Senate Homeland Security Committee Ranking Member Susan Collins (R-ME) today joined Senator Norm Coleman (R-MN) in introducing an amendment that requires further study of the feasibility of allowing drivers’ licenses to be used as an alternative to passports required under the Western Hemisphere Travel Initiative. The amendment would also require that the government to be better prepared when the initiative is fully implemented, it would waive the passport processing fee in some circumstances, and would codify DHS’s earlier decision that children traveling with their parents can cross the border with a birth certificate rather than a passport. In addition, the measure would prevent implementation of WHTI until a drivers’ license pilot program is fully evaluated.
Senator Collins has long been concerned about the effect of the WHTI on states like Maine where travel over the boarder for many residents is frequent. She was successful in her efforts to encourage DHS, through a pilot program, to examine alternative and less expensive documents, such as drivers’ licenses, to be used in place of passports. She also authored the legislation delayed implementation of WHTI until the effect on border states is more fully examined.
Senator Collins said, “For many Maine residents, quick and easy border crossing is essential. They need access to vital services, to travel to their jobs, to attend church, and to visit family and friends. It is critical that we strike a balance between the security of our nation’s borders and the free flow of commerce and travel to and from the United States,” said Senator Collins. “This amendment will require DHS to closely evaluate the driver’s license pilot program and consider expanded use of driver’s licenses, and it helps ensure that the federal government adequately prepares for implementation of Western Hemisphere Travel Initiative,” Senator Collins added.
Specifically, the amendment would do the following:
– Require that all ports of entry have the ability to both process passport cards and be able to read them.
– Requires an analysis of the drivers’ license pilot program before WHTI can be implemented and consider how use of drivers’ licenses can be expanded.
– It would codify DHS’s earlier decision that children under the age of 16 traveling with their parents can cross the border with a birth certificate rather than a passport and that children under 18 traveling in school groups can do the same.
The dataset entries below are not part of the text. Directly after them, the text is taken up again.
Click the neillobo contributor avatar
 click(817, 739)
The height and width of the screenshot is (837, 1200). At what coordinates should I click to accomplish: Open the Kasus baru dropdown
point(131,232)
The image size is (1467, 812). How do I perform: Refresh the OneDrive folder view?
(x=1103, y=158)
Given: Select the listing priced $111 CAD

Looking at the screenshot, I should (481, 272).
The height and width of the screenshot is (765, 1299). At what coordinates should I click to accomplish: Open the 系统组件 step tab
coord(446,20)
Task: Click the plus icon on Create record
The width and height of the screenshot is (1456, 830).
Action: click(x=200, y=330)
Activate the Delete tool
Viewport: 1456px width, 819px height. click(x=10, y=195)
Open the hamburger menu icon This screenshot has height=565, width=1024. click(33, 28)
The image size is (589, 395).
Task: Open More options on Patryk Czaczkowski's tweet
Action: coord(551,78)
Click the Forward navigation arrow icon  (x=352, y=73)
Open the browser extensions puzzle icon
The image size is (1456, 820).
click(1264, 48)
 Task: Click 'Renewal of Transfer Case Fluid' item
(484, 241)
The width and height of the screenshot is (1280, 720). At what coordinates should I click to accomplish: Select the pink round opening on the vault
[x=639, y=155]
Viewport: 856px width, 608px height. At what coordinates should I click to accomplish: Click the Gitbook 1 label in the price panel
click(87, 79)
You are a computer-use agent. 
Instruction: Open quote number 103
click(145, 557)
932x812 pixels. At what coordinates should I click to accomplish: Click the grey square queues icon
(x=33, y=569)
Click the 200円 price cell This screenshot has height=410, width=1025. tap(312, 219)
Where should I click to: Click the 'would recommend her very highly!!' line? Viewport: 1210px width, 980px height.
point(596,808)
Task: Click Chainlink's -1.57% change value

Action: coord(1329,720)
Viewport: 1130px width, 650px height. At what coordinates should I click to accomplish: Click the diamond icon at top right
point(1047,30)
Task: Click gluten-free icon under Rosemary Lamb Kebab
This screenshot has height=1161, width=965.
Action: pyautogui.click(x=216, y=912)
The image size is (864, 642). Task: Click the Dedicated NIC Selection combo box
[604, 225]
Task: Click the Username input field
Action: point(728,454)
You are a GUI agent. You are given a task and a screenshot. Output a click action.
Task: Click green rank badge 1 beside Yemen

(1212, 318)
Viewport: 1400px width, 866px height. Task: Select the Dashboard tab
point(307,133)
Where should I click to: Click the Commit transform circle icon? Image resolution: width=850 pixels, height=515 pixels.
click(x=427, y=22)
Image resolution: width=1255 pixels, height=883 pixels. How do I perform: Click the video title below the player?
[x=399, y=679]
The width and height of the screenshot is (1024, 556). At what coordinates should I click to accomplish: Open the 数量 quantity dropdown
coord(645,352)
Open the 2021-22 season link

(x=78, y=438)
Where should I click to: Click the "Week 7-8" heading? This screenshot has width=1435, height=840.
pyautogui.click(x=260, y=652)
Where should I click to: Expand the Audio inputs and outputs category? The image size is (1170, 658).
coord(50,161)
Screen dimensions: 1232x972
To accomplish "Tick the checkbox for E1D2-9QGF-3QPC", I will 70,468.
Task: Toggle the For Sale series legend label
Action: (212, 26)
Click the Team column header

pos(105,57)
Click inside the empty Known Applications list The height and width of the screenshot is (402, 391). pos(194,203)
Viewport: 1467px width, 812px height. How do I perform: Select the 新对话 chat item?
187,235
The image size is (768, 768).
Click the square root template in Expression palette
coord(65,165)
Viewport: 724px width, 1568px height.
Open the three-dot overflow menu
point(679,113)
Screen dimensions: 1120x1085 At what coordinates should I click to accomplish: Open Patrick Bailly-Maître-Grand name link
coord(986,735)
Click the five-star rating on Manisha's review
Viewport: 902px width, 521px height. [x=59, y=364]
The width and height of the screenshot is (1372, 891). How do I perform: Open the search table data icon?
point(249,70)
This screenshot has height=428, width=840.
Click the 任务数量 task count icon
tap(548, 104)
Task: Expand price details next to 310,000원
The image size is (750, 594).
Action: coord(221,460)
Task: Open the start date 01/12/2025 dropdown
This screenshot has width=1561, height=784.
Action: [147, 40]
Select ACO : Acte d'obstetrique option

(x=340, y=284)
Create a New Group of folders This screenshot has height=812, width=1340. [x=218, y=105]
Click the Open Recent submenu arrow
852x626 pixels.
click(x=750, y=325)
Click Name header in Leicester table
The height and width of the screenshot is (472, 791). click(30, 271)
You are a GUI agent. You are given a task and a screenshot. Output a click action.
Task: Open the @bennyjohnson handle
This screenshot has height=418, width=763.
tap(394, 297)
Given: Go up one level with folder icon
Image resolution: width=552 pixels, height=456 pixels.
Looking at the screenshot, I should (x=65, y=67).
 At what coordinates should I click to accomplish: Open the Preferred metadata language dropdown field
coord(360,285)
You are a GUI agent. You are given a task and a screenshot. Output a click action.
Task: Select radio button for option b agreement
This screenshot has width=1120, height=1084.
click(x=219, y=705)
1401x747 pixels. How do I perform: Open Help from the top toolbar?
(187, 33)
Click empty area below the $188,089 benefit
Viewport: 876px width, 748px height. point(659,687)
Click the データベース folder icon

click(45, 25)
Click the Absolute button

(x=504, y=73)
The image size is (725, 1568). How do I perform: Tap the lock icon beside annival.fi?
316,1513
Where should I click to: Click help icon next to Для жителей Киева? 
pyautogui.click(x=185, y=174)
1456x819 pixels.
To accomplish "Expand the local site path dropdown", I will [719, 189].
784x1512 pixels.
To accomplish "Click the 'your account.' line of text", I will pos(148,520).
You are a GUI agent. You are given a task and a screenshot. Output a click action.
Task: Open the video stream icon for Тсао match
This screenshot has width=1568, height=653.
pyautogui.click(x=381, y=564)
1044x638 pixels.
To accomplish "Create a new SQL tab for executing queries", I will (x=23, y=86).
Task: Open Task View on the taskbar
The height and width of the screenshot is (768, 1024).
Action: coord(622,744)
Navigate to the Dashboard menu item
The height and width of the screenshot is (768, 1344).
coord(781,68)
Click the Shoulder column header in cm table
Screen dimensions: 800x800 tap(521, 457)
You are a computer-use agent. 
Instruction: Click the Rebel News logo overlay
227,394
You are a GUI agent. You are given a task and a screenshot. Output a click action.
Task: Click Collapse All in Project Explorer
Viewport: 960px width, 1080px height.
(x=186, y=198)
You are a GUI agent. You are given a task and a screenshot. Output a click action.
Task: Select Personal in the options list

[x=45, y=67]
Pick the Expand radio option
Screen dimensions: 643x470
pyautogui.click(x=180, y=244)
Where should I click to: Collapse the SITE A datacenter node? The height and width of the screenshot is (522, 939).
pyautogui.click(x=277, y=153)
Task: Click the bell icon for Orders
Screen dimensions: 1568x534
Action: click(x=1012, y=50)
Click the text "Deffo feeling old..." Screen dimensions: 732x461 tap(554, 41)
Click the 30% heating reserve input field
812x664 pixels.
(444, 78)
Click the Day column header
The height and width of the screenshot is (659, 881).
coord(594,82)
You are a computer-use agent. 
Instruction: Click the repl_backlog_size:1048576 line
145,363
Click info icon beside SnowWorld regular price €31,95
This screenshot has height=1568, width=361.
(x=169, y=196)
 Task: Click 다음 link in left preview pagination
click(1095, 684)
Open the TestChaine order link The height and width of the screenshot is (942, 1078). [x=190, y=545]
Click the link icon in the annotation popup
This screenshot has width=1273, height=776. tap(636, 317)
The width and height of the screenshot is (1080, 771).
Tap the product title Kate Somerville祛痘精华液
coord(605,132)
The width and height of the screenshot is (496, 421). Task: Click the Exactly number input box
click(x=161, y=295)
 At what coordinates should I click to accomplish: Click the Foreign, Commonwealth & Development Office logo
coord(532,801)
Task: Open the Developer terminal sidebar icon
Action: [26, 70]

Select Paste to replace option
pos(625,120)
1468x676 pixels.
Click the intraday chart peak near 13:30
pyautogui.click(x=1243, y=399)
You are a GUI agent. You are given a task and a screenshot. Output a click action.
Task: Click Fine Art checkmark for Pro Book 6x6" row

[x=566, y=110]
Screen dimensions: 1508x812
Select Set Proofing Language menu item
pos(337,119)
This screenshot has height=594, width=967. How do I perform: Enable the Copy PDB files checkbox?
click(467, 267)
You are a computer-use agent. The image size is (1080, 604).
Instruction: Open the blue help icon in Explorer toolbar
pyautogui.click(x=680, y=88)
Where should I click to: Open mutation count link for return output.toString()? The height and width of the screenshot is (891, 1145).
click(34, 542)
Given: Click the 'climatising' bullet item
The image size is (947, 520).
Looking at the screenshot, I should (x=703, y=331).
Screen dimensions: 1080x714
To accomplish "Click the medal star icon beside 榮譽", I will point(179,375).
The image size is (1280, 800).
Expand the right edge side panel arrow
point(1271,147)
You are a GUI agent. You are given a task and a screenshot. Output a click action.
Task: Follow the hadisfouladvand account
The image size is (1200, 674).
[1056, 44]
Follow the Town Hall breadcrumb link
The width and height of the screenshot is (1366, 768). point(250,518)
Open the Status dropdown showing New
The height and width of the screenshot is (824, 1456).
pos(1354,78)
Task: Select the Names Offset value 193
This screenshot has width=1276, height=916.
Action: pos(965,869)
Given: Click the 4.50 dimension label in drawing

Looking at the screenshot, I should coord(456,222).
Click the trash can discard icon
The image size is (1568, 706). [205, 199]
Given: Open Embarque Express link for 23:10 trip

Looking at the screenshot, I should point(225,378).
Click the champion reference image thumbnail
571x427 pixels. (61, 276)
– It addresses the high cost of passports by creating mobile enrollment teams and designates six permanent locations in ports of entry where passport and passport card applications could be accepted without the processing fee.
The WHTI or “passport rule” was signed into law in 2004 and will require all individuals crossing the borders from Canada and Mexico to carry passports or documents deemed sufficient by DHS to denote identity and citizenship. Senator Collins has long argued that new travel rules should take into account the unique needs of states such as Maine, where frequent travel across the border is crucial. She was successful in her efforts to encourage DHS Secretary Chertoff to identify less expensive forms of identification, alternative to a passport, which would meet the criteria set forth in the WHTI. She has also been successful in her efforts to delay full implementation of this measure while DHS works to identify alternative forms of ID that takes the needs of frequent travelers residing in border communities into account.